What follows is based on the EU’s Survey of Income and Living Conditions measurement of income (there may be trouble with the link – go to Eurostat Database/Population and Social Conditions/Living Conditions and welfare/Income and living conditions/income distribution and monetary poverty/distribution of income/the first table). It is a different concept from what Oxfam used: wealth. Wealth ownership refers to assets – real estate (buildings, land) and financial property (shares, bonds, cash, equities, pension pots, etc.). Income refers to the annual flow, whether it is employee or self-employed earnings, investment income, pensions, etc.
Income is only one measure of economic power and influence in the economy. Profits levels, the relative strength of labour and capital, degree of financialisation, place in the production process, social status, ownership of assets – it could be argued that income is the result, not the cause, of unequal power relationships in the economy. But it’s an informative measurement and can reveal something of what is happening around us or, in this case, above us.

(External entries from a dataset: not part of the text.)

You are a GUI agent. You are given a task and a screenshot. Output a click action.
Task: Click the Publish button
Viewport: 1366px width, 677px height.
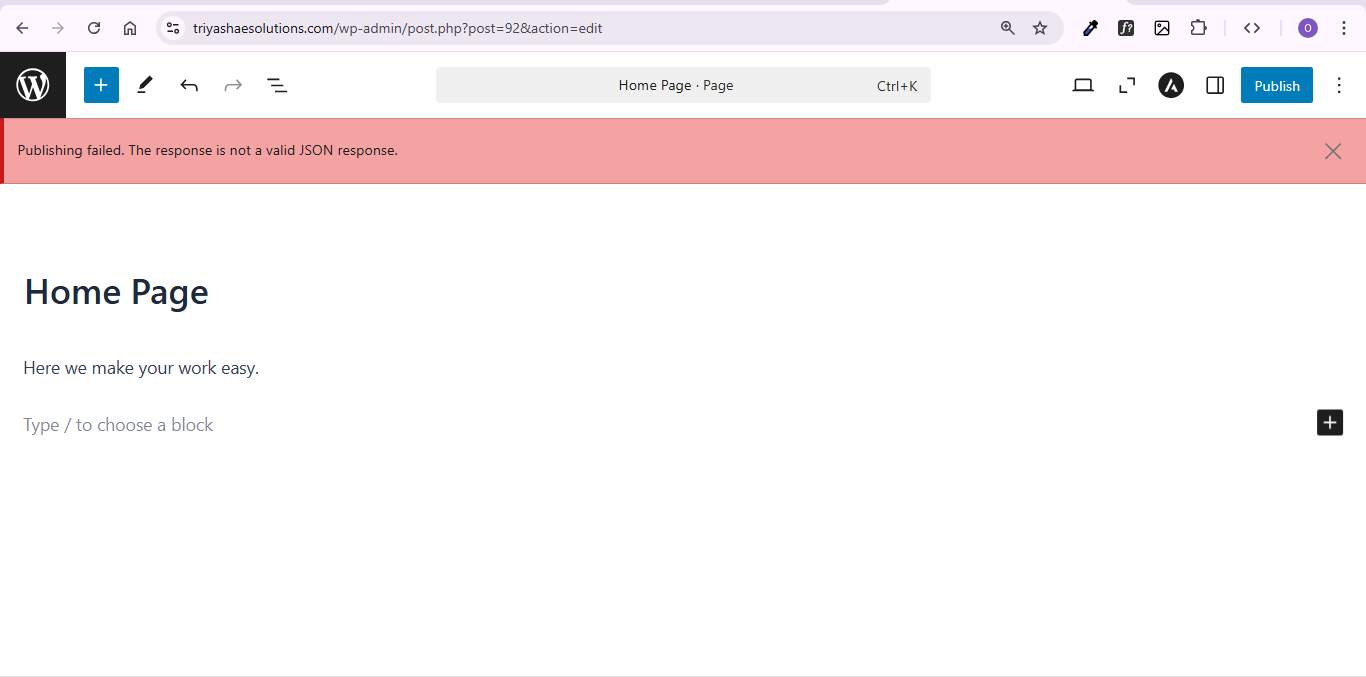tap(1276, 85)
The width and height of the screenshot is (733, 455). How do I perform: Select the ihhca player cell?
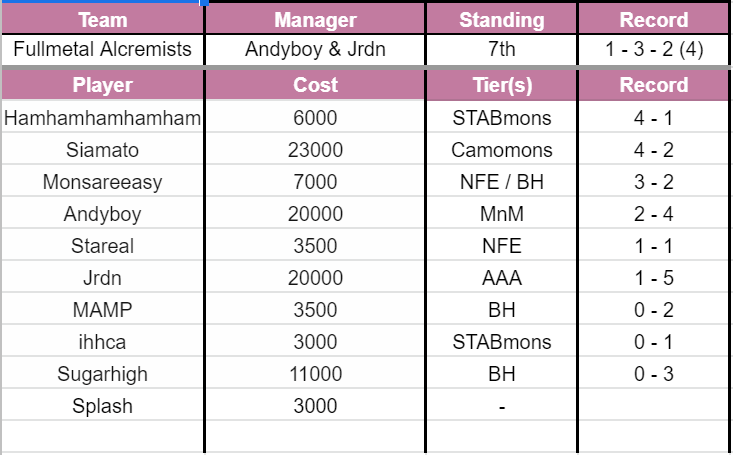click(x=102, y=342)
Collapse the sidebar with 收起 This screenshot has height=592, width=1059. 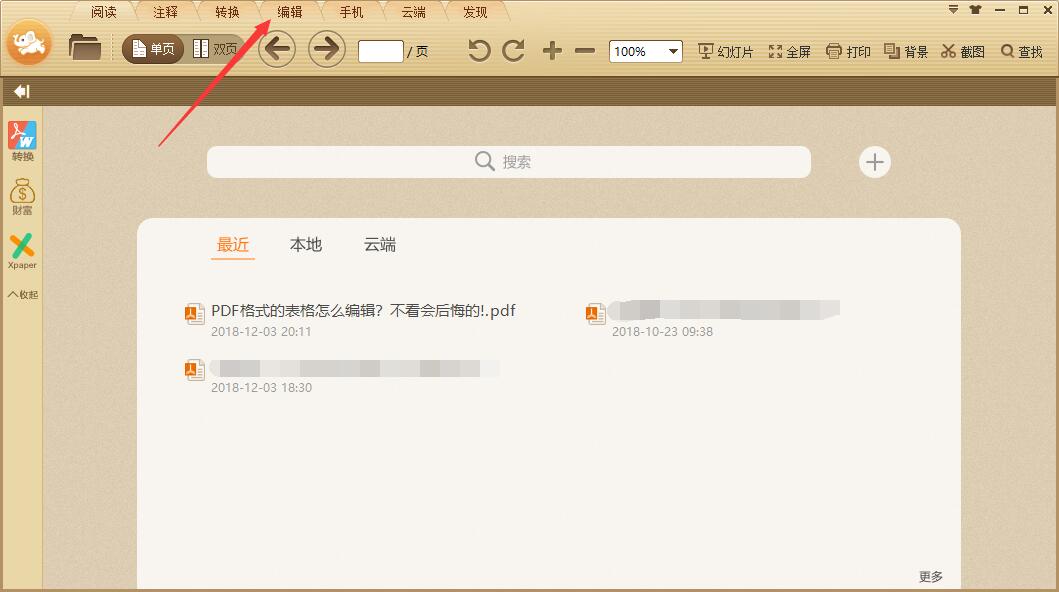21,294

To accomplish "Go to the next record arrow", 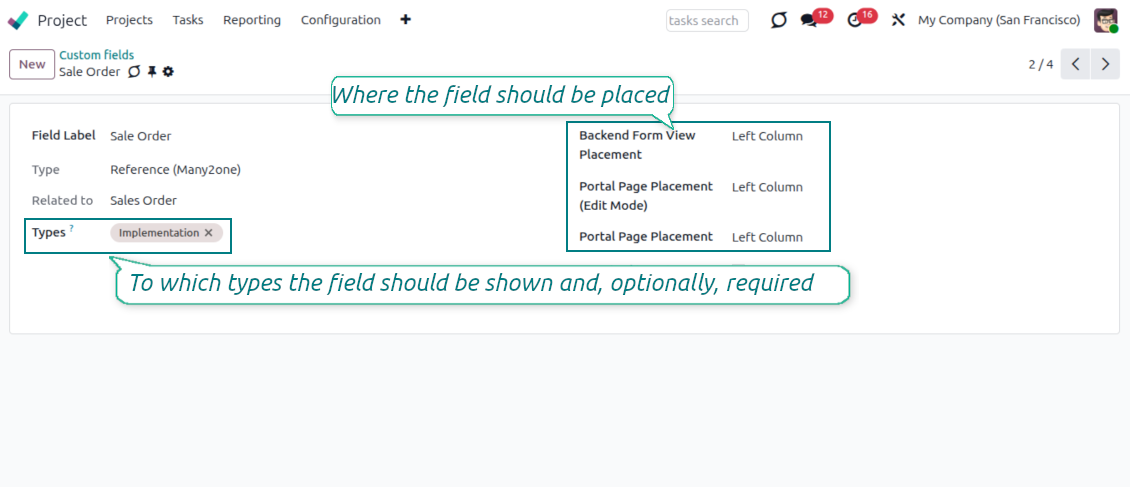I will click(1104, 64).
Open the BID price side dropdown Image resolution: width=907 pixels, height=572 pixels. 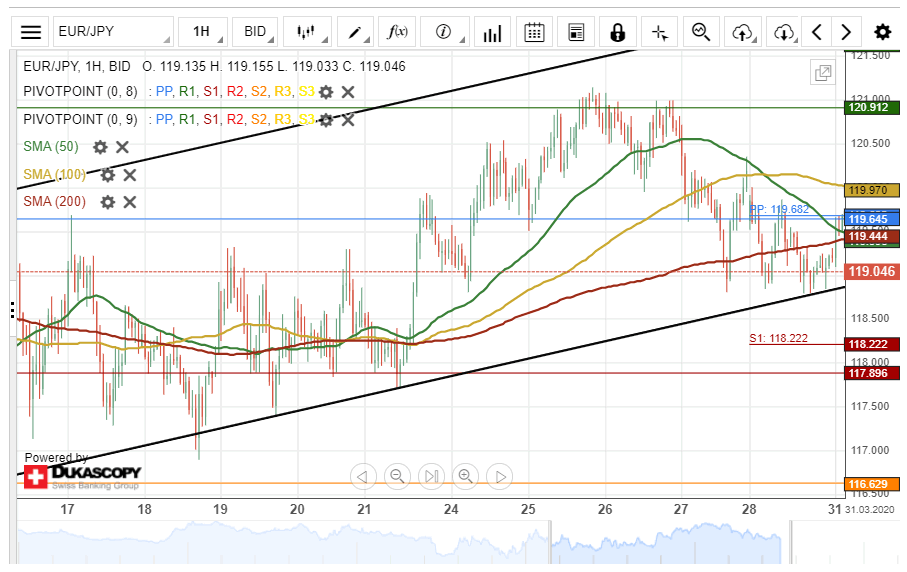point(255,32)
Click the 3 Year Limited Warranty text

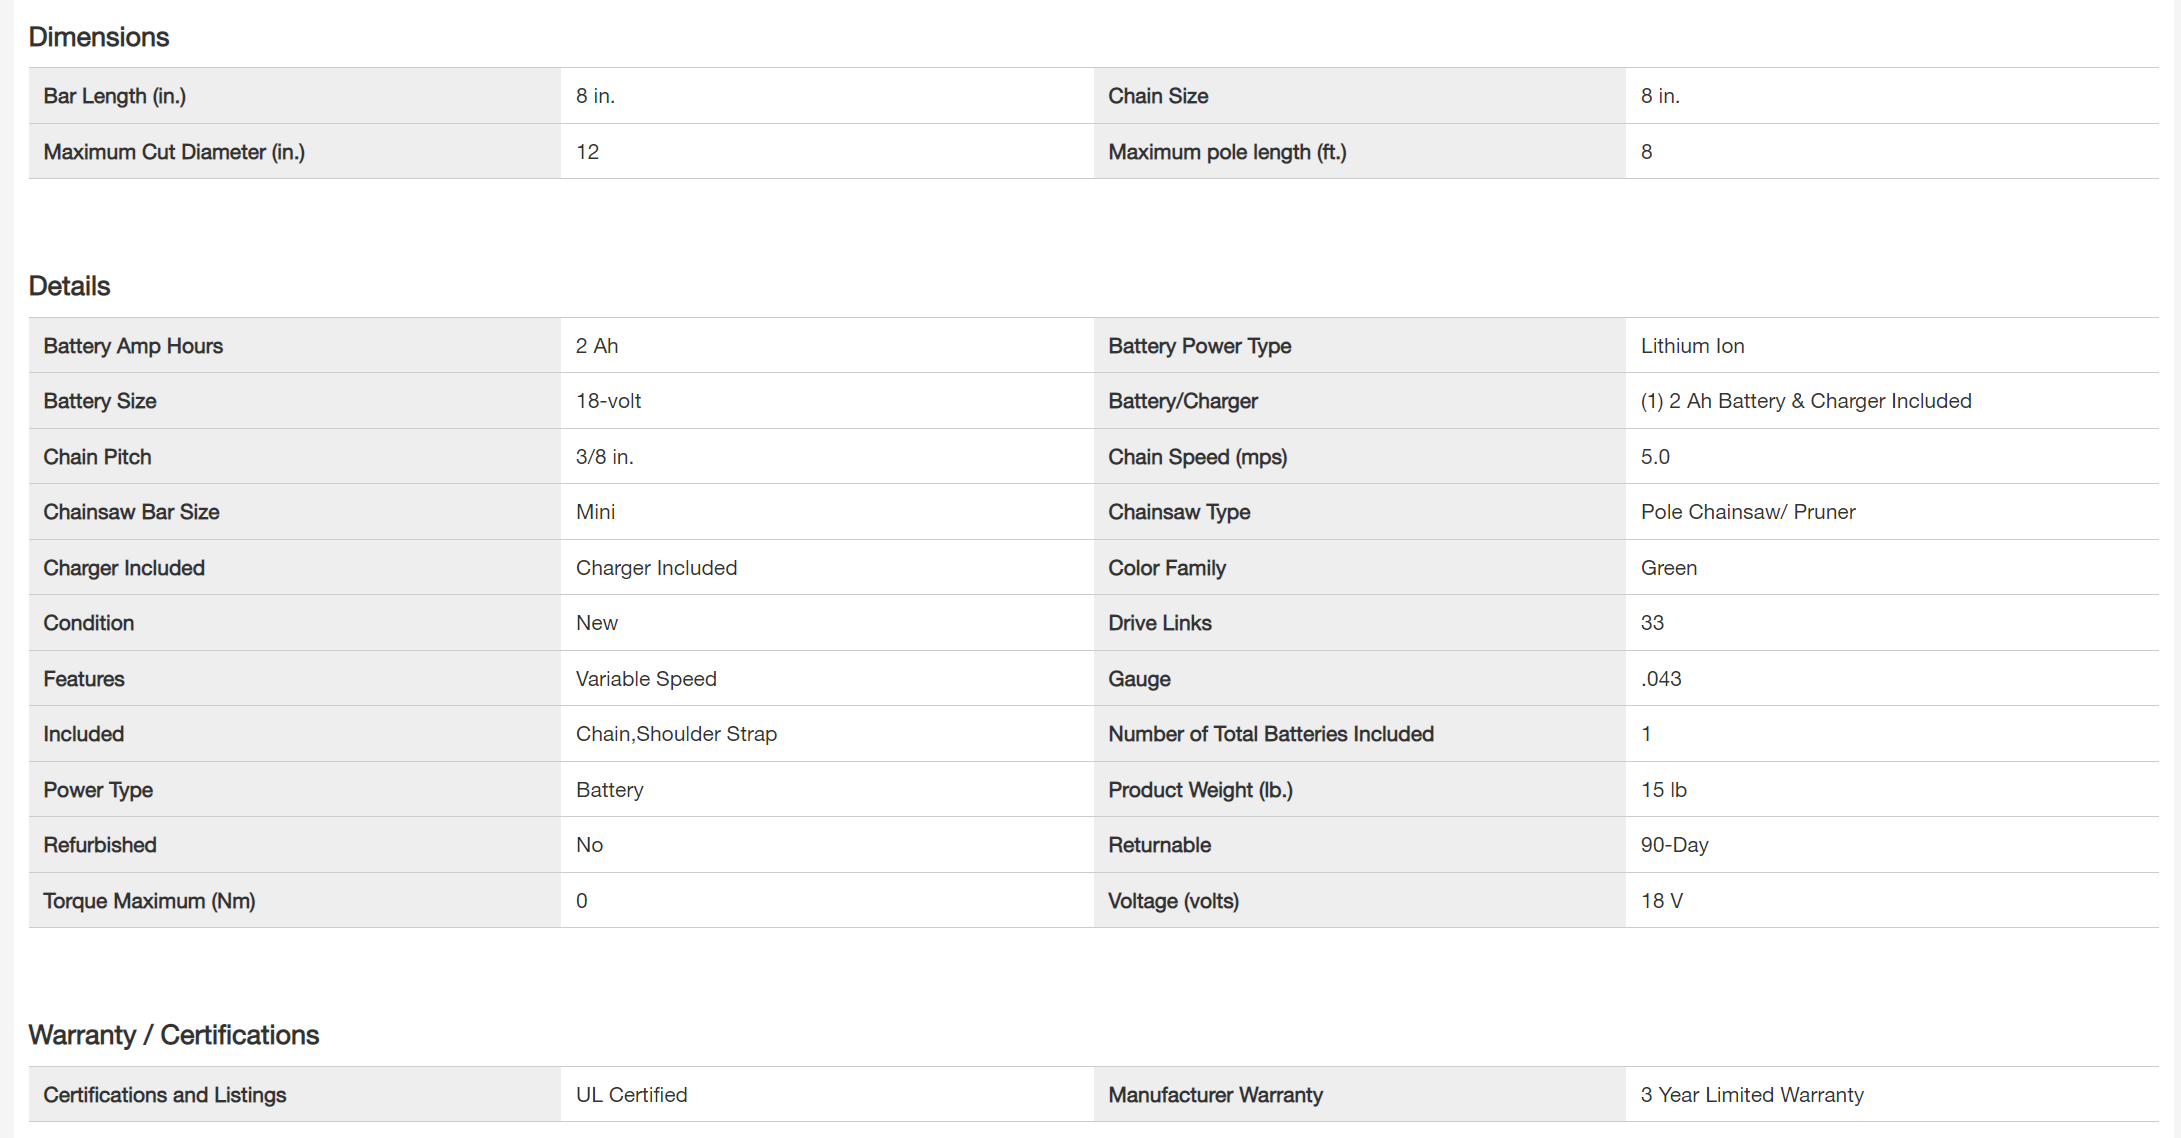click(x=1752, y=1095)
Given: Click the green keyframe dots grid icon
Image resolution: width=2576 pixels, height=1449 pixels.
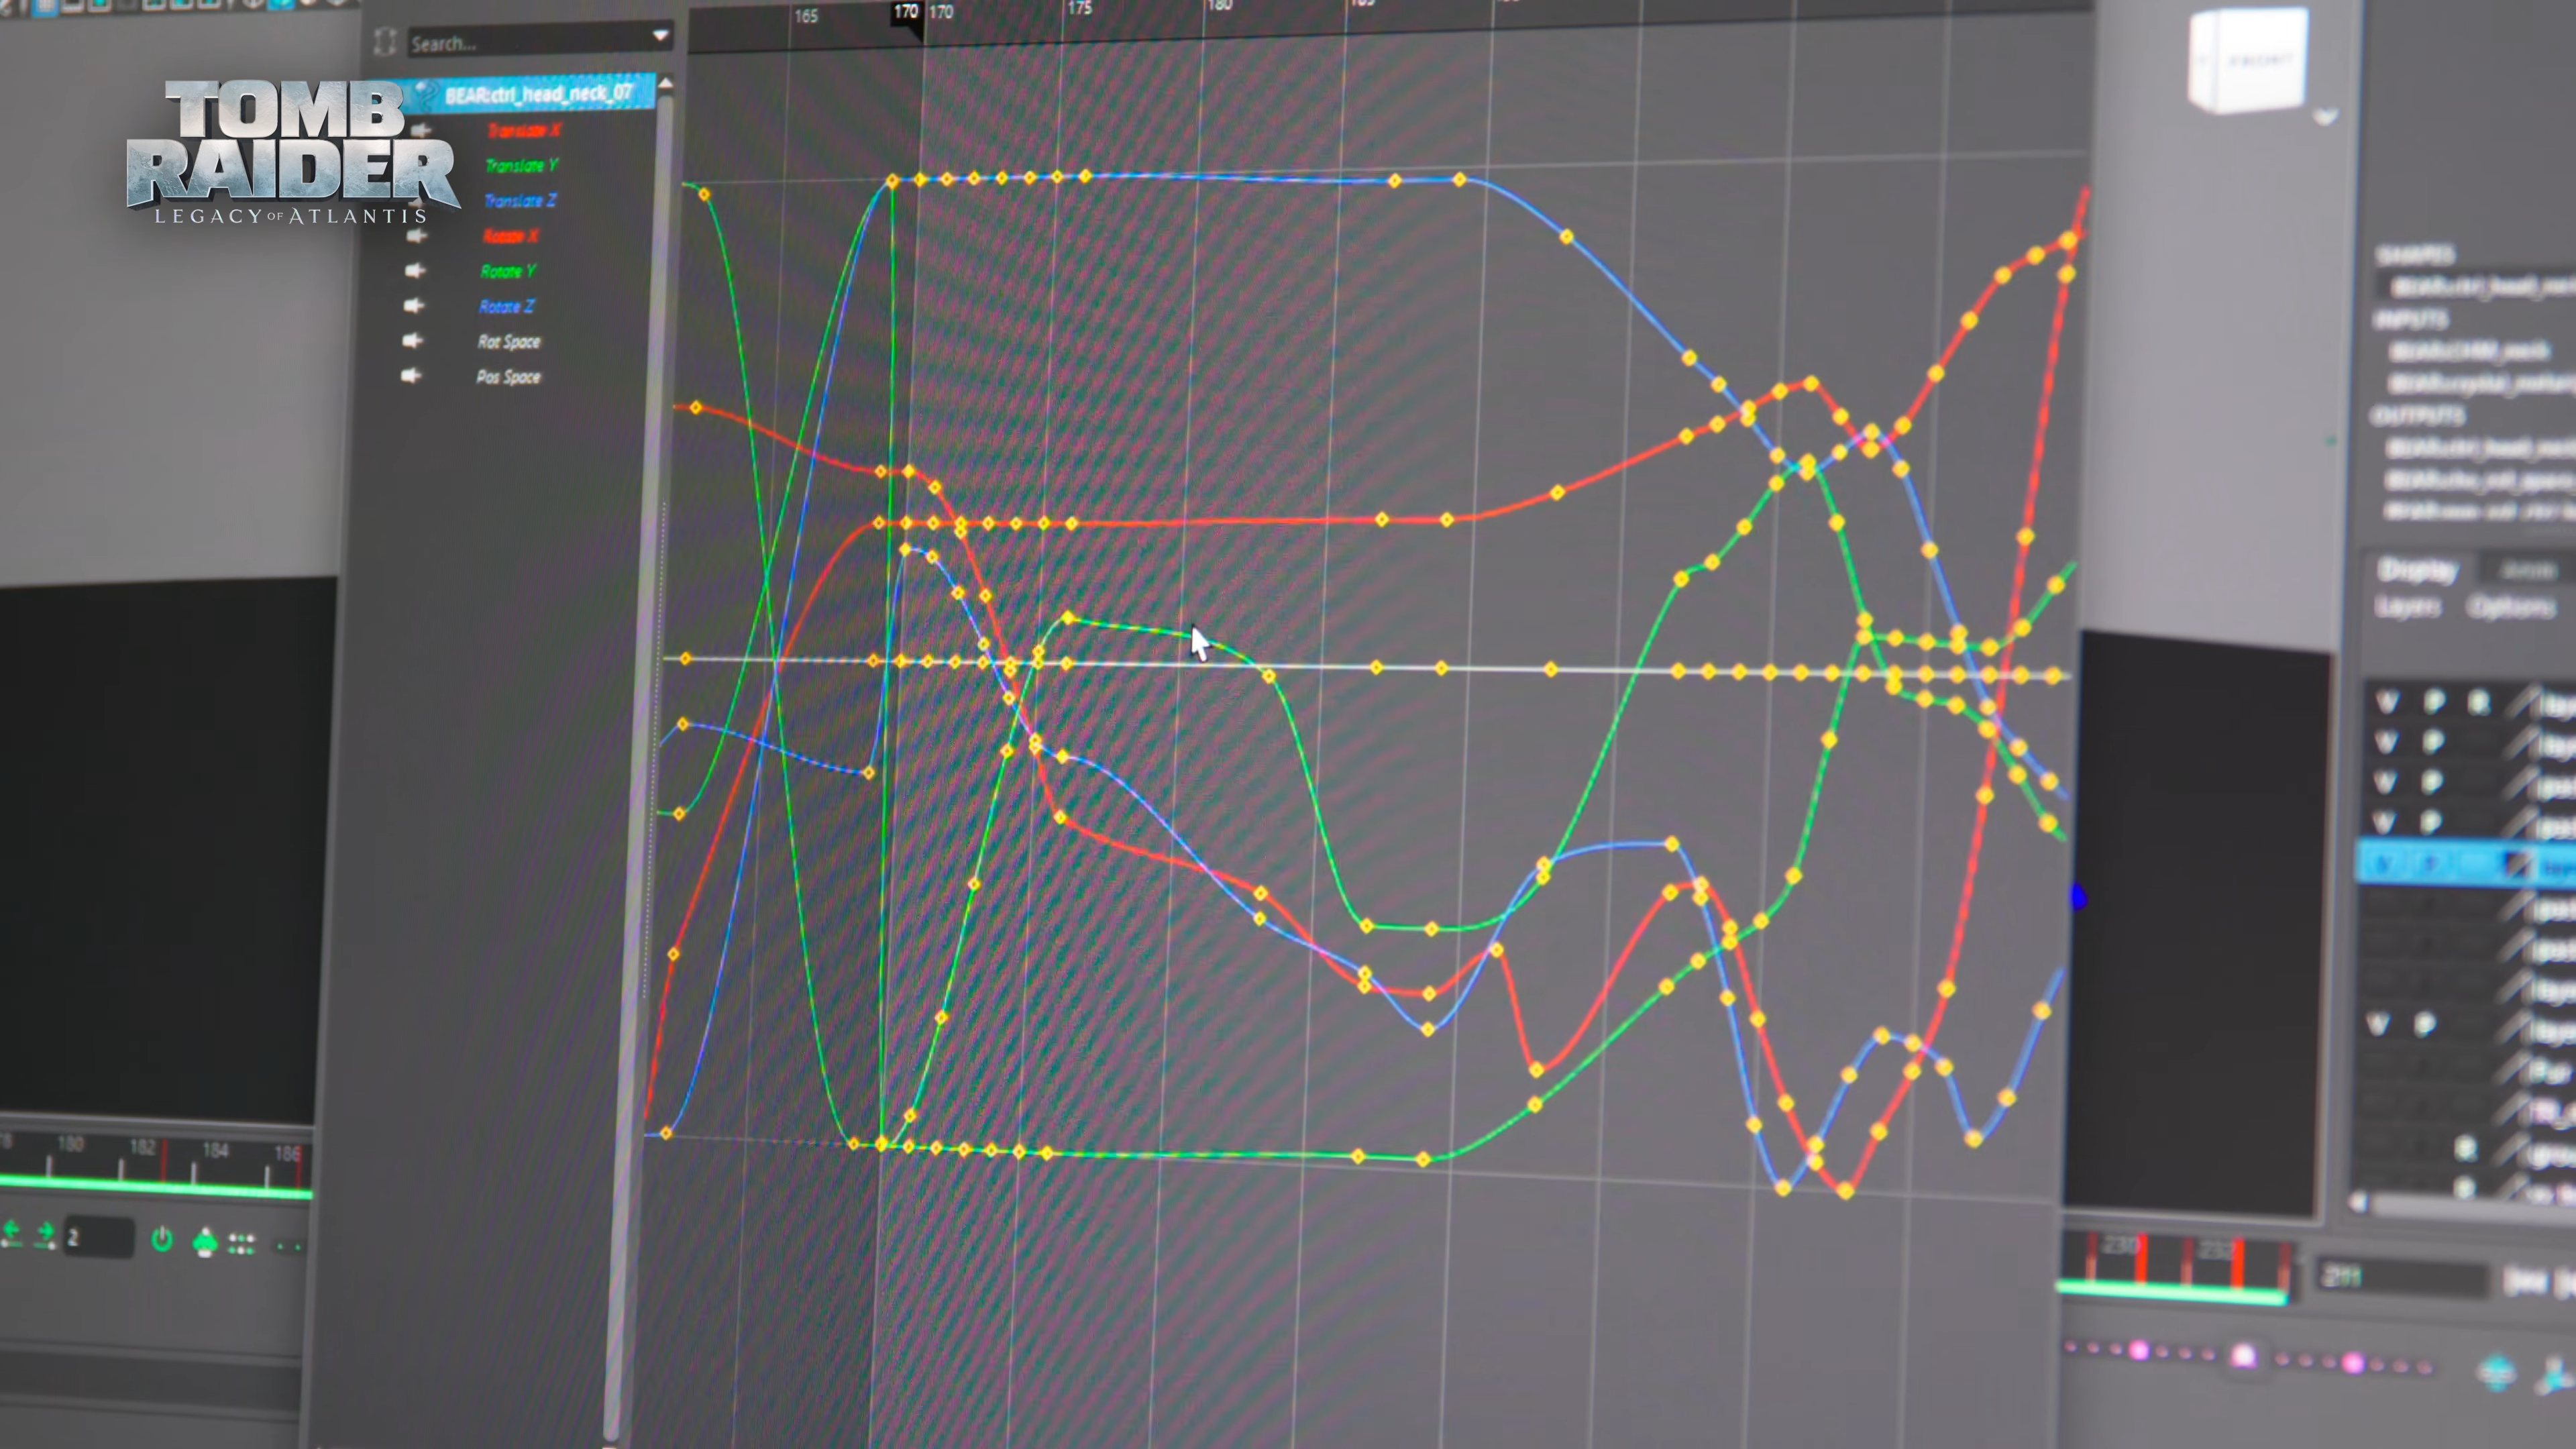Looking at the screenshot, I should [x=241, y=1243].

Prior to the crash the top 1 percent held nearly six percent of the share of national income, above the EU-15 average. This fell to 2011 – primarily due to losses in capital and self-employment income arising from property and speculative losses in the crash. However, since 2011 (and the current government), things are on the mend with the 1 percent trending upwards. Still a ways to go to pre-crash levels but with a little time and a few tax cuts, normal business should be be resumed.